最後,這裡只剩下十幾個孩子,福利院嚴重虧損後,只能倒閉了,那些被領養的孩子,名字都在報紙上公示的,吳望在上面,沒有找到自己和王晴的名字。
“不是吧,哥,”徐強聽吳望說完,他的表情一臉無語:“你不會想重新住這裡,今天特地來打掃衛生的吧?”
“你想多了……”吳望拉開旅行包,從中拿出一把折疊鏟,大步朝谘詢台方向走去。
報紙上,沒有記載發現屍骸被發現的事情,代表警察沒發現這裡藏了東西。
和厄夢中不同,谘詢台內測下方,找不到那個行李箱。
吳望明白,要是旅行箱放在這麽明顯的地方,恐怕早就被警察發現了。
‘墨小姐說過,厄夢中的場景是人的潛意識演化而來的,也就是說,院長在厄夢中,將屍體放在這裡,那屍體在現實中也不會離得太遠……’
“喂喂,你想乾——”看好吳望將鏟子高高舉起,徐強剛伸手阻攔時,
“啪!”鏟子猛的砸向地面傳出巨大的聲響,回音回蕩在空曠的大廳中,天花板覆蓋的灰塵,被震的大片大片掉落。
“咳咳咳……吳望你瘋了!”徐強被灰塵嗆的,眼淚都咳出來:“你十幾年沒回來,一回來就想拆了這裡嗎?!”
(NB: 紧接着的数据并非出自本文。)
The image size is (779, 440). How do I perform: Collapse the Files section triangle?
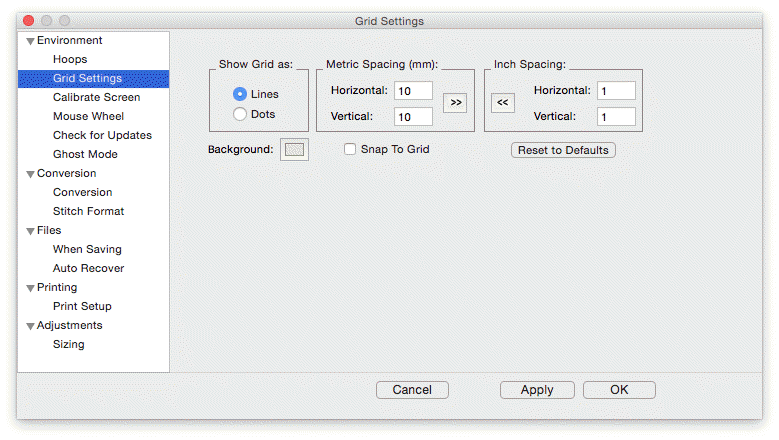point(30,231)
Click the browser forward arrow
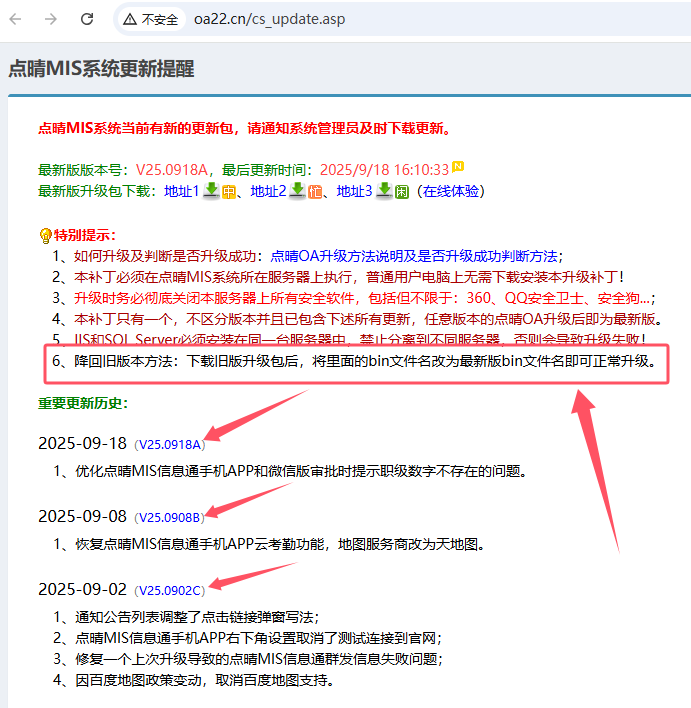Screen dimensions: 691x708 pyautogui.click(x=51, y=19)
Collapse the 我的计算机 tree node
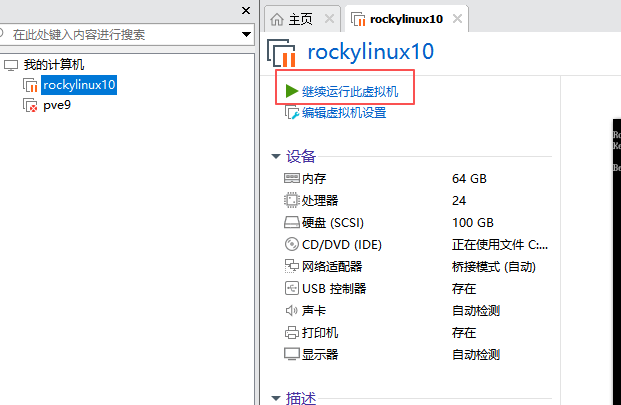This screenshot has height=405, width=621. pyautogui.click(x=10, y=65)
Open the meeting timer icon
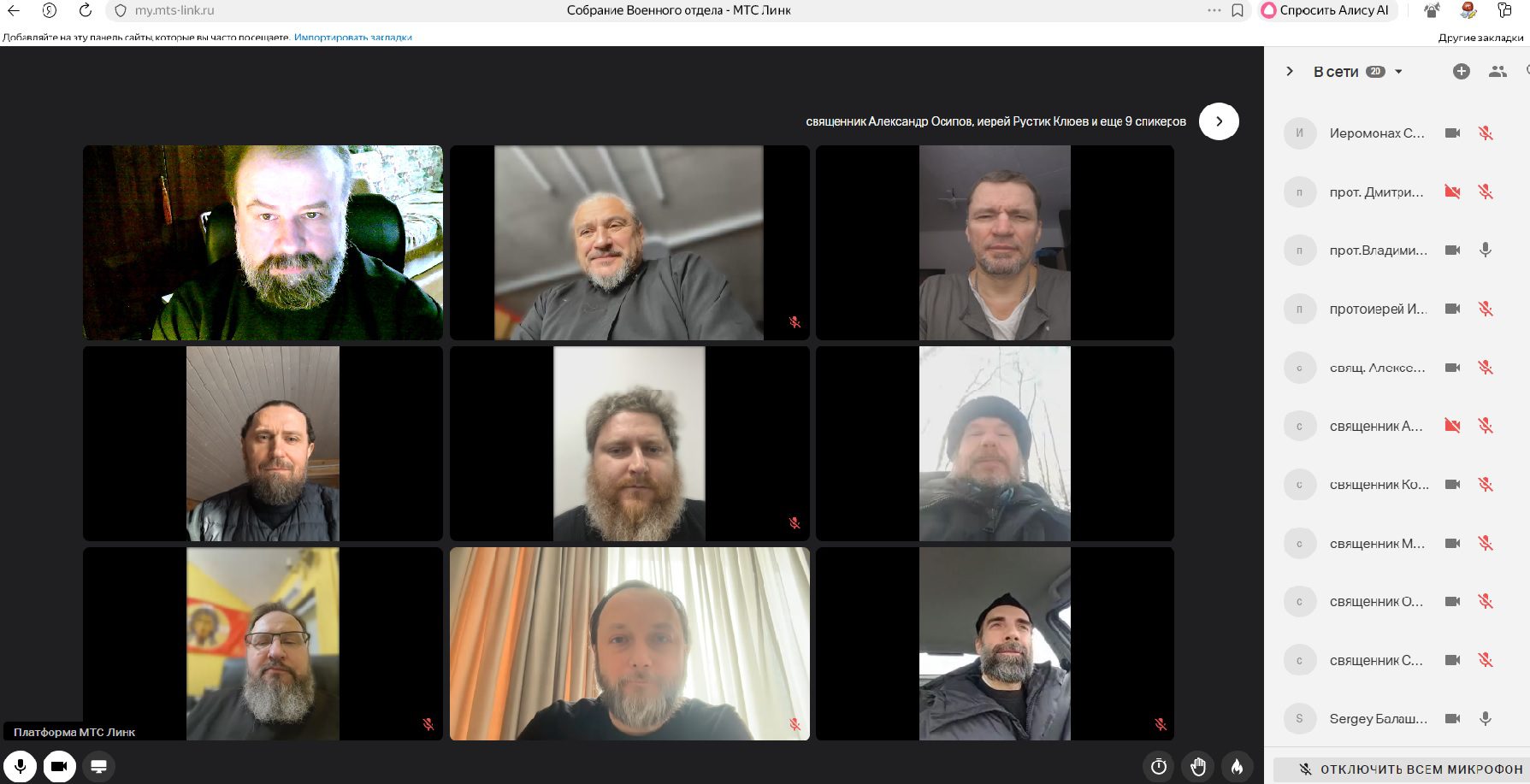1530x784 pixels. (1159, 767)
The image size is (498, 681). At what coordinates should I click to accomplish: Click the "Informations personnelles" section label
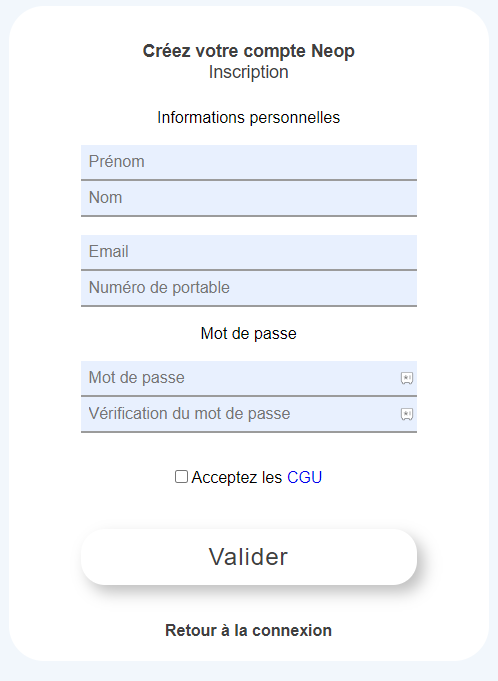[x=248, y=118]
“……果然有”吳望松了口氣,被鏟子砸中的白瓷磚上,一道顯眼的裂縫出現在他的眼前,在那縫隙中,隱約能看到行李箱的形狀。
“抱歉,好久沒回家有點激動,咱們馬上就……”吳望對著徐強嘿嘿一笑,剛開始動手清除瓷磚碎片時——
“啪……”
右側的走廊的伸出,隱隱傳出輕微的破碎聲。
‘踩到玻璃的聲音……野貓?還是拾荒者?’吳望沒有太在意,手上動作不聽的繼續清除碎片。
“不對”吳望猛的停下了手上的動作。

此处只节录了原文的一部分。